FIRE DEPARTMENT - CITY OF NEW YORK

Supplement No. 96 to Department Order No. 104

November 13, 2002



FDNY’S OFFICIAL RESPONSE TO WILLIAM LANGEWIESHE’S AMERICAN GROUND


The Atlantic Monthly
77 North Washington Street
Boston, MA 02114

November 18, 2002

To the Editor:

Throughout American Ground, William Langewieshe attempts to substantiate unfounded myths—about the Fire Department, about the rescue operation, about what “really” happened at the World Trade Center—as cold hard facts.  And repeatedly, he fails.   

Most preposterous and saddening of all these attempts is his “jeans” story, in which Langewieshe definitively “concludes” that firefighters responding to the scene of the World Trade Center chose to loot jeans and stuff them into the cab of their truck rather than help save lives from the burning buildings.  It’s an unfounded accusation that unfortunately sets the tone for Langewiesche’s unabashed—and undeserved—attack on the Fire Department.  

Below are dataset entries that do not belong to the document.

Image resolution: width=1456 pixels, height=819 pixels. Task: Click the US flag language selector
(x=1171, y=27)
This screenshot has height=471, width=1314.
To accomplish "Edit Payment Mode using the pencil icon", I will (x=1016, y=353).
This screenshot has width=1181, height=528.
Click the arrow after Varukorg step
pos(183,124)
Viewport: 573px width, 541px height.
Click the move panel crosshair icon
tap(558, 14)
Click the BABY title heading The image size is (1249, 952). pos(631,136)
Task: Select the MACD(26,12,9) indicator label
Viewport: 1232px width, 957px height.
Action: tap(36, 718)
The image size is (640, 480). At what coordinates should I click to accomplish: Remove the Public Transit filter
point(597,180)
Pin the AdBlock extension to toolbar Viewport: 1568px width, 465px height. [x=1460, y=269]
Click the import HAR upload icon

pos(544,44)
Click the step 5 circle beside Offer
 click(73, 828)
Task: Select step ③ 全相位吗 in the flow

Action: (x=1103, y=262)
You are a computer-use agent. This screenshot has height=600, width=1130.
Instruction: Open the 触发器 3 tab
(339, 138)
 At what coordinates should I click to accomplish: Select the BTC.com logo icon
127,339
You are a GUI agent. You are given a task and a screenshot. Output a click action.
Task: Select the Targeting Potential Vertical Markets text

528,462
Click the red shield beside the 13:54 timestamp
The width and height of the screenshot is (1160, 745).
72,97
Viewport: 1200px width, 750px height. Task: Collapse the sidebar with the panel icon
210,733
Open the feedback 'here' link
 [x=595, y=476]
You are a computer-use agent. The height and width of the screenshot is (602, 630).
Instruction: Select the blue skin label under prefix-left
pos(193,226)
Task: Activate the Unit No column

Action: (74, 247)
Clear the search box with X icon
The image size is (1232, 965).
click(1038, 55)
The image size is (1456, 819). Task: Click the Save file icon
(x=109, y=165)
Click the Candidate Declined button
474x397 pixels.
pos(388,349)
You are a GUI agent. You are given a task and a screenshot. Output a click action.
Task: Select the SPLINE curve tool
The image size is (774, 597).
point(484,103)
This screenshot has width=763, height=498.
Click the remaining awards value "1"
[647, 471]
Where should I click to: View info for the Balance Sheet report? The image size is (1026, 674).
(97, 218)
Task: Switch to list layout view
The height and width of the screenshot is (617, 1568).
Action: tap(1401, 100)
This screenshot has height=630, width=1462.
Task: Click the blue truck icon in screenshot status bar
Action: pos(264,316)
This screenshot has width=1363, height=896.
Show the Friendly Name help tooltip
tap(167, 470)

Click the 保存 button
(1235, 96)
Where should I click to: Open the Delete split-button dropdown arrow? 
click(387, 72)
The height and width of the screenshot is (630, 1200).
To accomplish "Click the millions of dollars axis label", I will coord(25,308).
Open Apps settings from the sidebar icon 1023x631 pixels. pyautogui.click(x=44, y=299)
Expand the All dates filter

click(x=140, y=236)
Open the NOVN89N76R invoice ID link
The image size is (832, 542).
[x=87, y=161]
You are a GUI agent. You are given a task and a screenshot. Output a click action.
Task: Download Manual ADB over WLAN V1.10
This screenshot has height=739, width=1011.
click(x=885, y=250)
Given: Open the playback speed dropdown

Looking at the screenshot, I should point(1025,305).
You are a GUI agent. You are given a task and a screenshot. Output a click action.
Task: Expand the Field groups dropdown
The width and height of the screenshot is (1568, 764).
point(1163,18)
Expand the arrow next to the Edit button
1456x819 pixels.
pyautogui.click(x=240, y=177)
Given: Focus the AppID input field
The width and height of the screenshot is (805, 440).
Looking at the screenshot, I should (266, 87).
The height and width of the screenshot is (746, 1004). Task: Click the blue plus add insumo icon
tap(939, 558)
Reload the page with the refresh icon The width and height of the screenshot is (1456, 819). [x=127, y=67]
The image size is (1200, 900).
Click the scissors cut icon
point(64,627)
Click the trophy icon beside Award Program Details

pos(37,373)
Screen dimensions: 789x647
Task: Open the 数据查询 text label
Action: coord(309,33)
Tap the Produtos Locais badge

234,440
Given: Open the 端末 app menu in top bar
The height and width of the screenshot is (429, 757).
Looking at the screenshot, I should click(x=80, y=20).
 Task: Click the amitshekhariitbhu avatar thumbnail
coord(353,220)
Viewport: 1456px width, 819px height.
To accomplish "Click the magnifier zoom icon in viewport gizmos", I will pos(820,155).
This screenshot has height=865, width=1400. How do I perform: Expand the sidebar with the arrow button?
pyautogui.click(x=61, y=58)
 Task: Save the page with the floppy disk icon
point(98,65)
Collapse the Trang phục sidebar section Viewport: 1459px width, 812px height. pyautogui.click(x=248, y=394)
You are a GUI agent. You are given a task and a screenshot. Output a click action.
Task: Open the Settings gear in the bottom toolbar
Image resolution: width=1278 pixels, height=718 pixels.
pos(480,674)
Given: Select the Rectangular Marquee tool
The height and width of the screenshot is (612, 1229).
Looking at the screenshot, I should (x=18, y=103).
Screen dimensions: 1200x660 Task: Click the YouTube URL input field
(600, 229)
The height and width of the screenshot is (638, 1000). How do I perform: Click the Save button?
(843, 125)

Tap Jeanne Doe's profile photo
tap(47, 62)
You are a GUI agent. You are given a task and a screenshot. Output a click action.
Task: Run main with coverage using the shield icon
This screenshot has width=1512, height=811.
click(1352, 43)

Did it not occur to The Atlantic to extensively check the veracity of Langewiesche’s utterly absurd “conclusion” that jeans were stolen and placed into a fire truck before the South Tower fell, or his equally ridiculous assertion that firefighters were careless about civilian recoveries because they thought themselves “worthier”?  Did anyone at The Atlantic even think twice about printing and in turn endorsing conclusions so preposterous and entirely inconsistent with the facts?  I have trouble believing that The Atlantic adequately fact-checked Langewiesche’s piece when substantial evidence and other first-hand accounts of the very same incident lead to significantly different conclusions. 

The evidence which made it “hard to avoid the conclusion that…while hundreds of doomed firefighters had climbed through the wounded building, this particular crew had been engaged in something else entirely” is questionable at best.  Langewieshe cites as evidence the removal of a ladder truck from deep within the rubble of the South Tower; when “the hulk of the truck appeared, rather than containing bodies…its crew cab was filled with dozens of new pairs of jeans from the Gap, a Trade Center store.”  That is the evidence upon which Langewieshe bases his absurd conclusion, and yet the facts of the day point to a very different, far more logical conclusion. 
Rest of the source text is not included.